Certainly, not all audiences are so easily deceived, but labeling your talk with the word “executive” somewhere in the title will fend off the geeks and leave you with a convenient flock of suits who will eat what you give them.

3 Responses to Fooling the masses – Stunt 1: Report speedup, not absolute performance!

  1. Alfons says:

    Interesting and funny posts 🙂 Certainly recognizable 😉
    I’m hesitant to agree on this point however.
    We often compare different toolsets on the same architecture. Because our own toolset generalizes some things it introduces some overhead, therefore we often present absolute scalability figures. This makes sense to me, we want to compare multi-core runtimes and are not interested in optimizing the sequential case (it is even slowed down do to the overhead).
    Also I know that presenting the relative scalability will even make our toolset look better, but this does not seem fair.
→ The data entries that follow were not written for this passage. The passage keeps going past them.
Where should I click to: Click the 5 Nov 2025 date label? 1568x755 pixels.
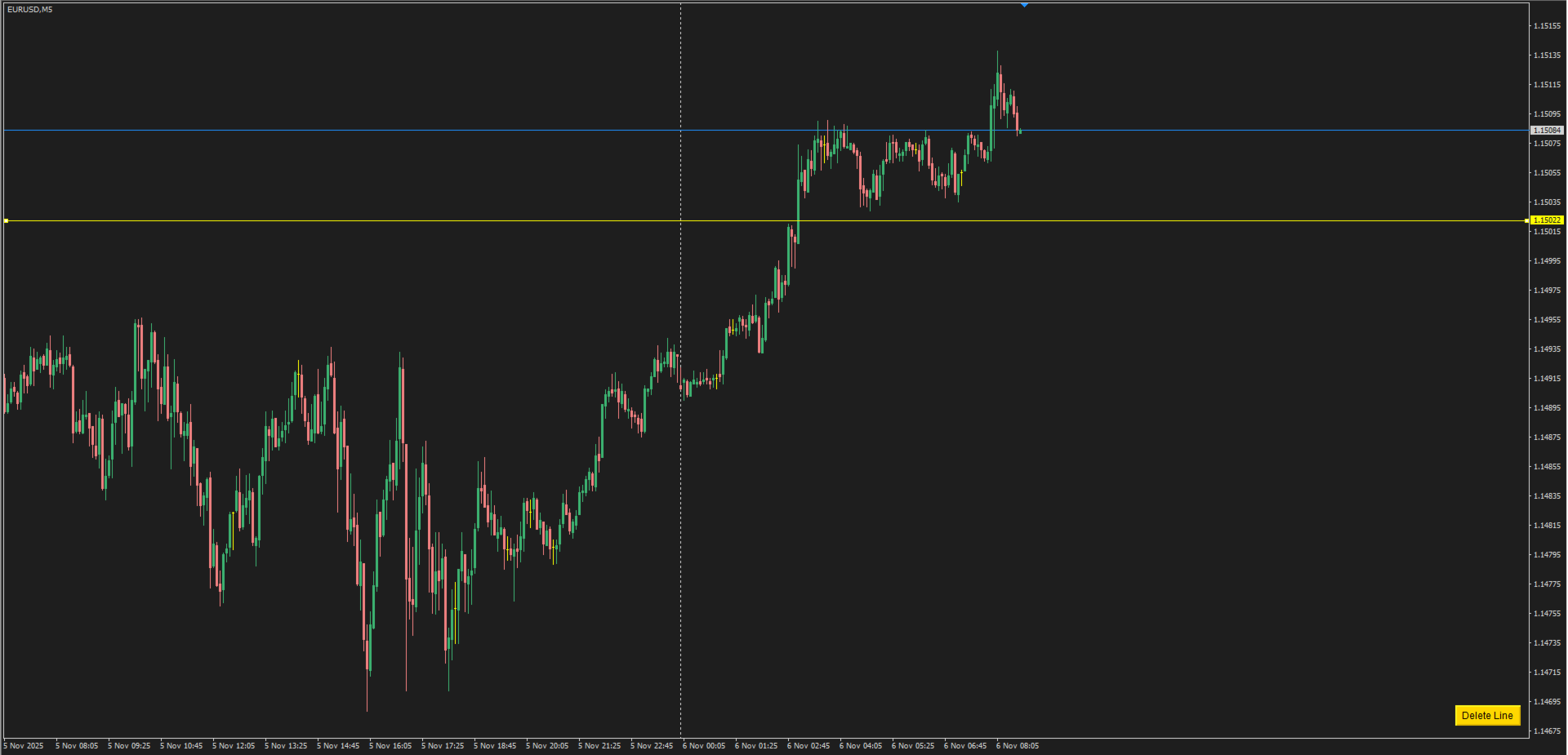coord(24,746)
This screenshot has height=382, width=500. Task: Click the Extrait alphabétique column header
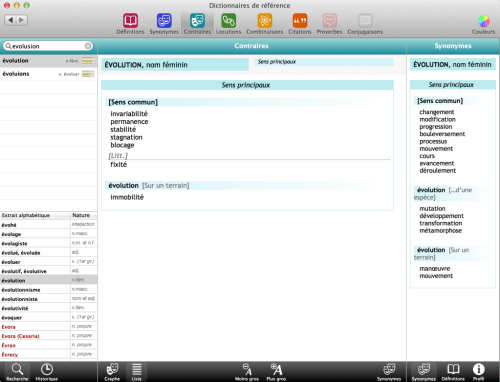35,215
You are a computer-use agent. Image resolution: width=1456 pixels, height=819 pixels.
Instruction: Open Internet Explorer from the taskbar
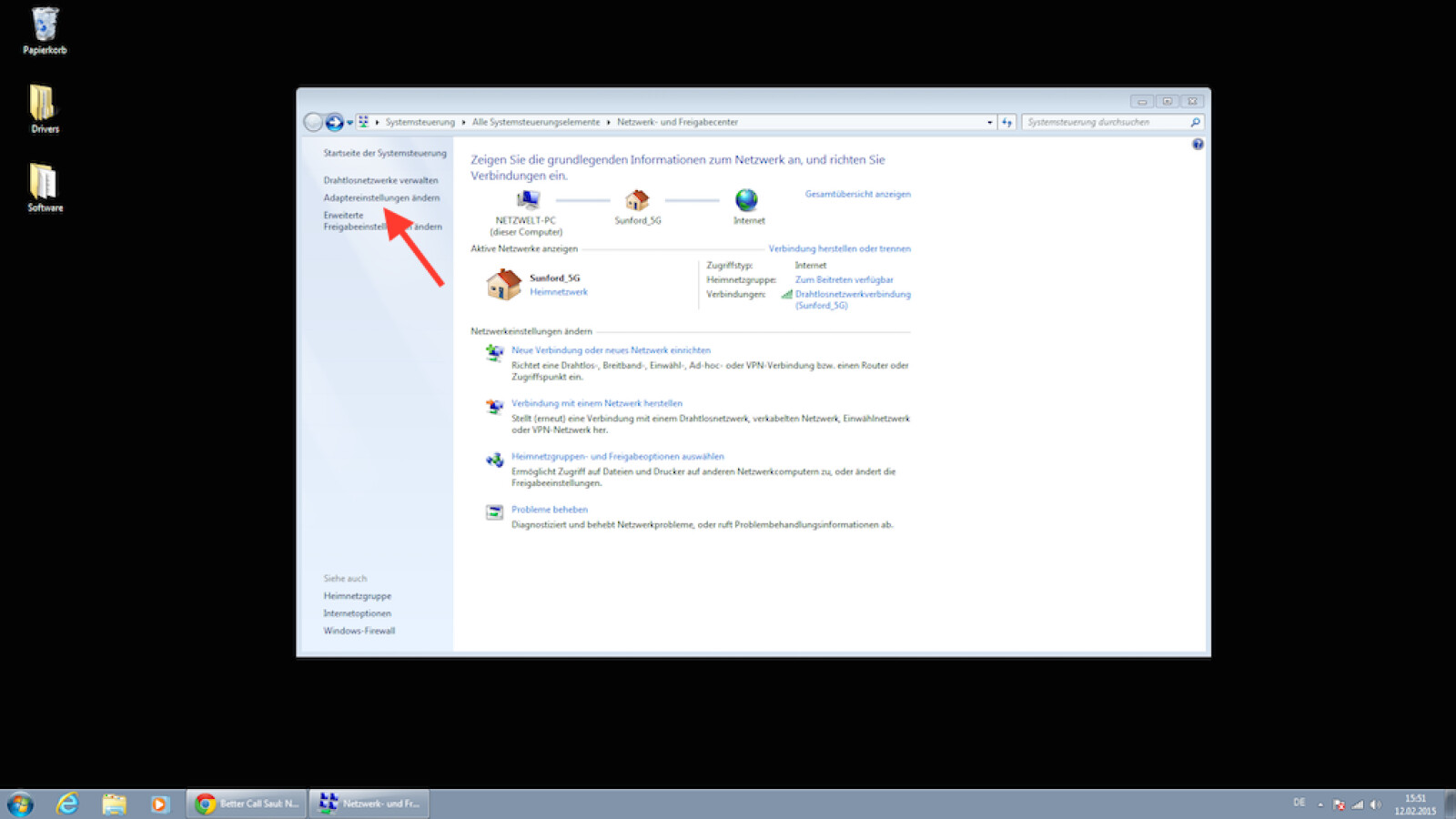(67, 804)
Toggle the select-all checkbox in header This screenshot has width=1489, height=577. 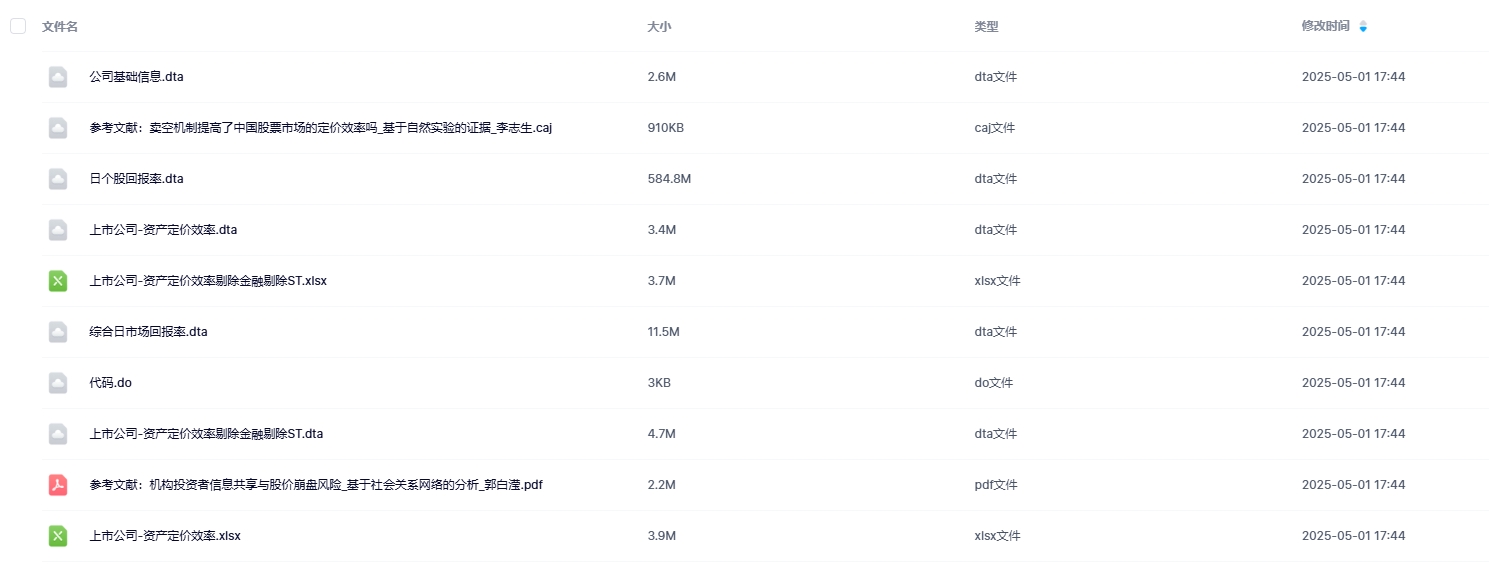point(18,26)
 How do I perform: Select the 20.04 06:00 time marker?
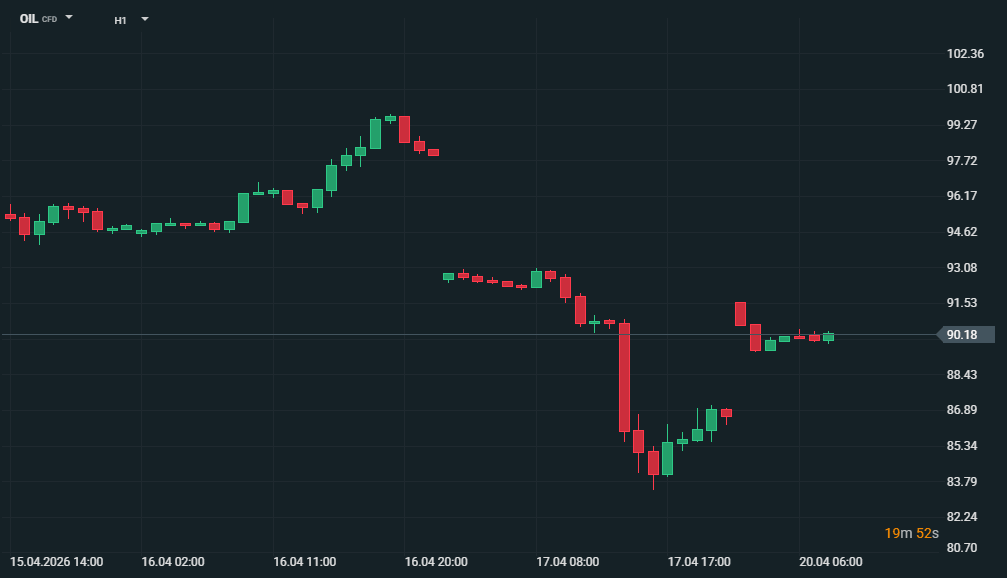830,562
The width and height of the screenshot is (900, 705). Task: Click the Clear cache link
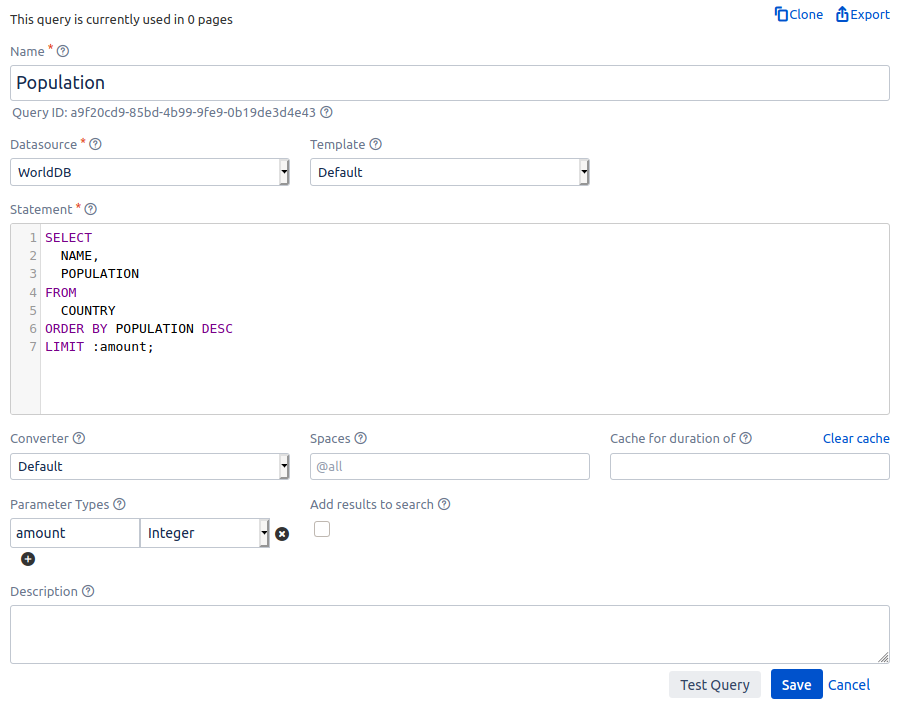(x=855, y=438)
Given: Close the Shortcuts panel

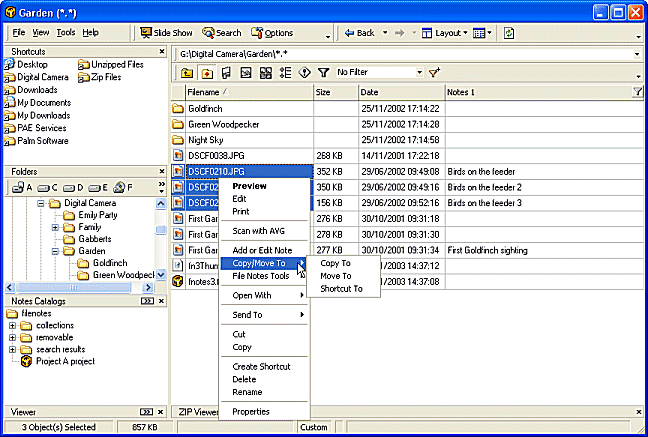Looking at the screenshot, I should 162,51.
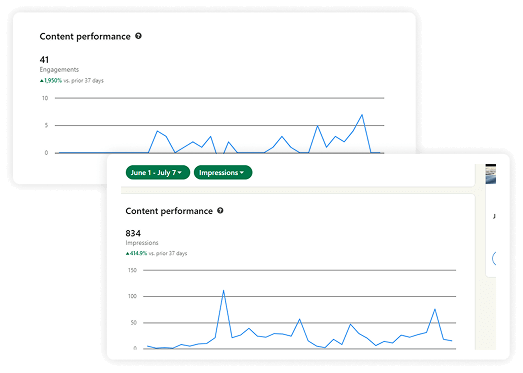Click the partial blue circle at right edge
Viewport: 523px width, 373px height.
(x=494, y=258)
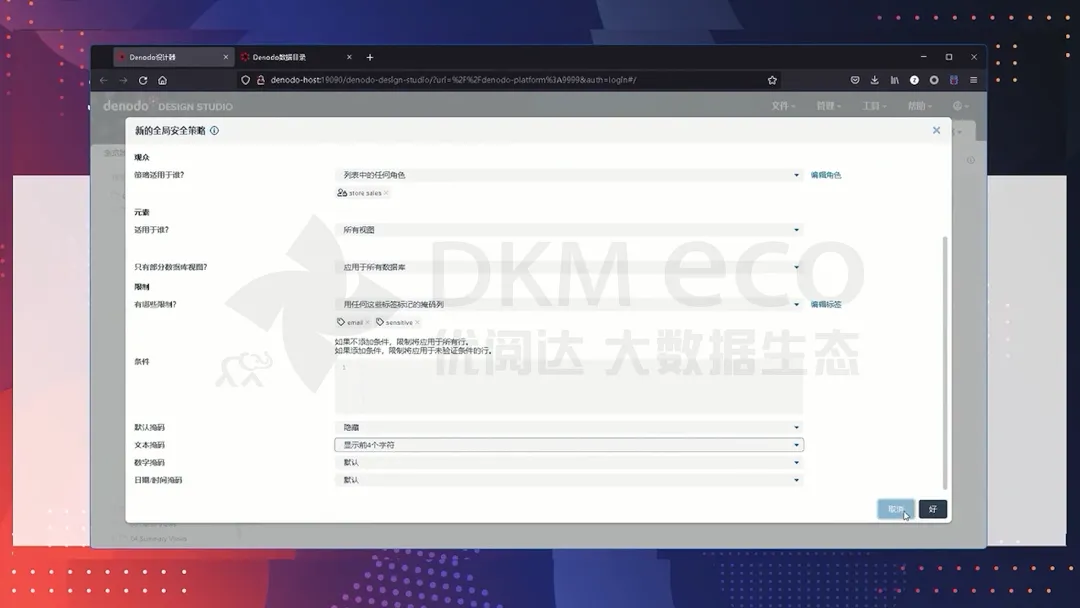Remove the email tag chip
The image size is (1080, 608).
367,323

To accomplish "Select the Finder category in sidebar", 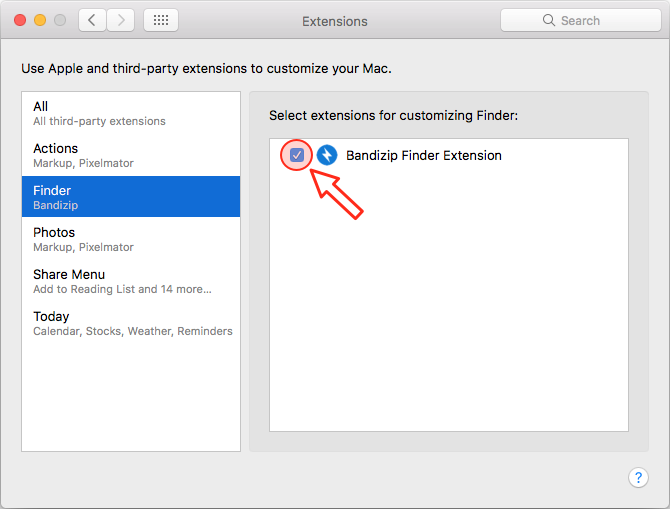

    I guess what I am trying to say is that having abolute scalability figures eliminates your point 2 (intentionally slowing down the base case).

  2. Georg Hager says:

    “… we want to compare multi-core runtimes and are not interested in optimizing the sequential case”

    This is exactly what I object to. A scientist wants to solve a problem, usually in the least possible amount of time. Hence, scalability is not important but time to solution is. Why spend more resources (cores, power) when you can reach the same goal by optimizing the code so that it runs just as fast on fewer cores? Moore’s Law is not there to compensate for lousy (slow) code. What I want to have is code that utilizes the hardware to its theoretical limit, i.e., that exhausts the relevant bottleneck. And finally, sequential instructions are executed on the individual cores, so sequential performance is the first thing to look at.

    As to your second comment, you have a point – Stunt 1 and 2 are related. I see Stunt 1 as a way to hide bad code performance or present it in a better light, while Stunt 2 describes ways to get there (i.e., boost scalability by slow code intentionally).

  3. Alfons says:

    Interesting to see your point of view. I get it, instead of parallelizing for example an O(n^3) algorithm it is more effective to employ a O(n^2) algorithm. Or instead of parallelizing an sandboxed or scripted implementation, it would be better to take the time to implement it in C with some good data structures.
    However, the only way to speedup our sequential problem, is by employing “assembly code and other low-level language constructs” (stunt 3). It is namely a rather trivial implementation of semantics for which we already generate efficient C code. And we are not interested in wasting our scientific resources in redoing this in a limited (non-portable and non-maintainable) but optimized way. This changes the game a little.
    So we connect in a generic way to existing code, adding about 30-50% overhead and then parallelize it. Now with two cores we beat the other optimized tools (also with two cores!) already. Once you demonstrate this and better scalability, you could argue that the original tools can also employ your design. This would probably yield almost the same scalability, but with the optimal sequential base case.
    Your point remains valid: it is harder to compare scalability when you show the absolute speedups. I would be glad to do that the next time, like I said, this would make our tool even look better. But the reason I bring this up, is to show that not all scientists, who show absolute speedups, are trying to cook their papers.

    In general, I experience that there are many factors to take into account when you try to make an honest experimental comparison between parallel implementations. And often there is really to few emphasis on this. So I was happy reading your blogpost.

Comments are closed.